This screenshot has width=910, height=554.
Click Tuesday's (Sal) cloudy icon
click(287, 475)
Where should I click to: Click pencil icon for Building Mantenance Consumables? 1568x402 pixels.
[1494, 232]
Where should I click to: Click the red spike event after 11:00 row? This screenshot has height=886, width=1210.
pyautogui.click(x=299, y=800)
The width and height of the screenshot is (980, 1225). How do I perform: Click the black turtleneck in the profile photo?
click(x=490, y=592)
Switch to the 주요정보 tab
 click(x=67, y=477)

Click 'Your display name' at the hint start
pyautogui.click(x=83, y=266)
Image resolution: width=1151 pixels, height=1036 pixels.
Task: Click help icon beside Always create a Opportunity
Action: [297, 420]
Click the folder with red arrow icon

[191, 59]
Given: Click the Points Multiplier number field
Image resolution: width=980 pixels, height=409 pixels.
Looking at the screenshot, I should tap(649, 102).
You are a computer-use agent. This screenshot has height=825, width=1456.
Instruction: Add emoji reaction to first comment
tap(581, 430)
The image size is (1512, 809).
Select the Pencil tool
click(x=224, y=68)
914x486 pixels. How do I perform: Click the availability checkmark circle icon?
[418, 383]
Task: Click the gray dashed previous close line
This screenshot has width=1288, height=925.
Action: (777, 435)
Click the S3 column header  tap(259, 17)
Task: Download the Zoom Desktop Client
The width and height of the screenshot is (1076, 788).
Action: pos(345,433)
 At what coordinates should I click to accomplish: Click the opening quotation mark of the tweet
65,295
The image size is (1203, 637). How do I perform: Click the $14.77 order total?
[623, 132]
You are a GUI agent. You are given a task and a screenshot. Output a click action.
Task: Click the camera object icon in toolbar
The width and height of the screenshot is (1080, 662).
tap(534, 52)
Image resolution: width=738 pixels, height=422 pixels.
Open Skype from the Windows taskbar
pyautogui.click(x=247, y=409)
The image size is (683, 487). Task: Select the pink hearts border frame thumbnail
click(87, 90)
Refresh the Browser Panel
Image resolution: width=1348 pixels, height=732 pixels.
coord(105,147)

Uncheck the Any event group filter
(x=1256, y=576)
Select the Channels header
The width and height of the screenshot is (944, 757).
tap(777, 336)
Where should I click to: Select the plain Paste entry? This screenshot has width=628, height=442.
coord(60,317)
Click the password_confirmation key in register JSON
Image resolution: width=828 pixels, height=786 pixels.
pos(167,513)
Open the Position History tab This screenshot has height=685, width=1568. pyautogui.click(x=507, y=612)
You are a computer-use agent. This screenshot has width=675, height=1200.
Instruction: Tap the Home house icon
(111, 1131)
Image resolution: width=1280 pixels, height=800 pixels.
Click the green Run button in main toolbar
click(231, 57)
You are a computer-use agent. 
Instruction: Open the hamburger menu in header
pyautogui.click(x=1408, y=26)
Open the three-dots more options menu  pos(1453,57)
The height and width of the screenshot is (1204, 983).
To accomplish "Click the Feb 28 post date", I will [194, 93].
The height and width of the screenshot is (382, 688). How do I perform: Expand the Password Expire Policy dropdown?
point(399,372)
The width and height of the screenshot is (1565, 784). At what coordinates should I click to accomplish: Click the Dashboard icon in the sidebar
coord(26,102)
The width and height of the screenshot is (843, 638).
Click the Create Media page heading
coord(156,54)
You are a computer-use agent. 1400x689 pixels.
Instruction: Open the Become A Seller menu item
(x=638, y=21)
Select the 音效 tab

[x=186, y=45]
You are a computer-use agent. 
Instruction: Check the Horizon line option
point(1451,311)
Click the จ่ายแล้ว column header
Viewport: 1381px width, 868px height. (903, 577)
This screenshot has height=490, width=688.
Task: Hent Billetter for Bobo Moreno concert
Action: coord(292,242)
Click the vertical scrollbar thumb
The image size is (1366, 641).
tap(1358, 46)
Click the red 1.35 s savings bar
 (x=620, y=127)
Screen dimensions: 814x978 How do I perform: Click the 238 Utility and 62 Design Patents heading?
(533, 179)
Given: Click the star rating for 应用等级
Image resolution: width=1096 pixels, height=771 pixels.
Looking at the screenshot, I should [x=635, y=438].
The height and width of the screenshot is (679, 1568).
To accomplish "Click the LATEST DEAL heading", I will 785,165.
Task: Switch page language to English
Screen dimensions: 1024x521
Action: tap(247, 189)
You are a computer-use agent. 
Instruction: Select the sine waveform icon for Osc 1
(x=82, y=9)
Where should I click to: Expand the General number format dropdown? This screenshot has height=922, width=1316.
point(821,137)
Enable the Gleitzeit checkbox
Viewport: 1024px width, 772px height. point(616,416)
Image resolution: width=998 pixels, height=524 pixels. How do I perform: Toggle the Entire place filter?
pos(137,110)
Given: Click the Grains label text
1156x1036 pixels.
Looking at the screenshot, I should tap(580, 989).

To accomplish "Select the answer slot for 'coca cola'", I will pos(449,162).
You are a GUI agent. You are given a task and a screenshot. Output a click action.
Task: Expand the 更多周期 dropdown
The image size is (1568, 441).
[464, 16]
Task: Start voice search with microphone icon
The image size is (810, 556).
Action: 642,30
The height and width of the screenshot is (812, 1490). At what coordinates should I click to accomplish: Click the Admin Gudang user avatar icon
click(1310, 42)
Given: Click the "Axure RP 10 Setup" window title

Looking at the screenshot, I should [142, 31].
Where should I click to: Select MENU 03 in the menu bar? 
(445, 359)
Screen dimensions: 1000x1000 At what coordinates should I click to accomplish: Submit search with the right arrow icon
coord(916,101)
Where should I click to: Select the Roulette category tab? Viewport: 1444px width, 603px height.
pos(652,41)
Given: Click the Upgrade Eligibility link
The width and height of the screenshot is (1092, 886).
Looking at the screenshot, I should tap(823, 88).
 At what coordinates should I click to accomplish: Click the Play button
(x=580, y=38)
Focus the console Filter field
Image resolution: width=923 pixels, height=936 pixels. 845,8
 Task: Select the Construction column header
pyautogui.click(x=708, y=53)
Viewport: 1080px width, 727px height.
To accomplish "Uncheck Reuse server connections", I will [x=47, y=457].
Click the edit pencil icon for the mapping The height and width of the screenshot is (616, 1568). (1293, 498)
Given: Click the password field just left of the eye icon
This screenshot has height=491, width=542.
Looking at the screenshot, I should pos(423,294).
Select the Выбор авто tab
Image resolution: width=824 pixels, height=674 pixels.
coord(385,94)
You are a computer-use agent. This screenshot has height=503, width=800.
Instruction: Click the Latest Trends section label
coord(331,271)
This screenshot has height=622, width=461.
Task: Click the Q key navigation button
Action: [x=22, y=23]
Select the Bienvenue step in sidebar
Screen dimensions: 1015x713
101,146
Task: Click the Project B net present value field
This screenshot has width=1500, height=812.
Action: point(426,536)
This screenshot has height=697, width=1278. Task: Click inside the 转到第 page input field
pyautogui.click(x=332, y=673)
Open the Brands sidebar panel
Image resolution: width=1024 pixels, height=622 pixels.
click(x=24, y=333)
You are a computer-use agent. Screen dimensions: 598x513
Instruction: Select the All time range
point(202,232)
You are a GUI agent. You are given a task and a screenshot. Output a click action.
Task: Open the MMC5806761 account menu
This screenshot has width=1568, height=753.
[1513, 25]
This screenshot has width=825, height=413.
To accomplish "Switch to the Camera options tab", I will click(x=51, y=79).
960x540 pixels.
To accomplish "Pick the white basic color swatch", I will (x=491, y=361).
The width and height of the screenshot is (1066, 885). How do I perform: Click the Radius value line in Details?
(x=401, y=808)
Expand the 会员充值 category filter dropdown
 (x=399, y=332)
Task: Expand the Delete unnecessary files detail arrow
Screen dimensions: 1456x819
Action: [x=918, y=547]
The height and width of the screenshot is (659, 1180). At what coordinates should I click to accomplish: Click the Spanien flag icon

> What this task involves:
Of the entries above, repeat exactly the lines between the line with "The image size is (683, 487)." and the line with "The height and width of the screenshot is (1204, 983).", inclusive, and no others.

> Expected output:
The image size is (683, 487). Task: Select the pink hearts border frame thumbnail
click(87, 90)
Refresh the Browser Panel
Image resolution: width=1348 pixels, height=732 pixels.
coord(105,147)

Uncheck the Any event group filter
(x=1256, y=576)
Select the Channels header
The width and height of the screenshot is (944, 757).
tap(777, 336)
Where should I click to: Select the plain Paste entry? This screenshot has width=628, height=442.
coord(60,317)
Click the password_confirmation key in register JSON
Image resolution: width=828 pixels, height=786 pixels.
pos(167,513)
Open the Position History tab This screenshot has height=685, width=1568. pyautogui.click(x=507, y=612)
You are a computer-use agent. This screenshot has width=675, height=1200.
Instruction: Tap the Home house icon
(111, 1131)
Image resolution: width=1280 pixels, height=800 pixels.
Click the green Run button in main toolbar
click(231, 57)
You are a computer-use agent. 
Instruction: Open the hamburger menu in header
pyautogui.click(x=1408, y=26)
Open the three-dots more options menu  pos(1453,57)
The height and width of the screenshot is (1204, 983).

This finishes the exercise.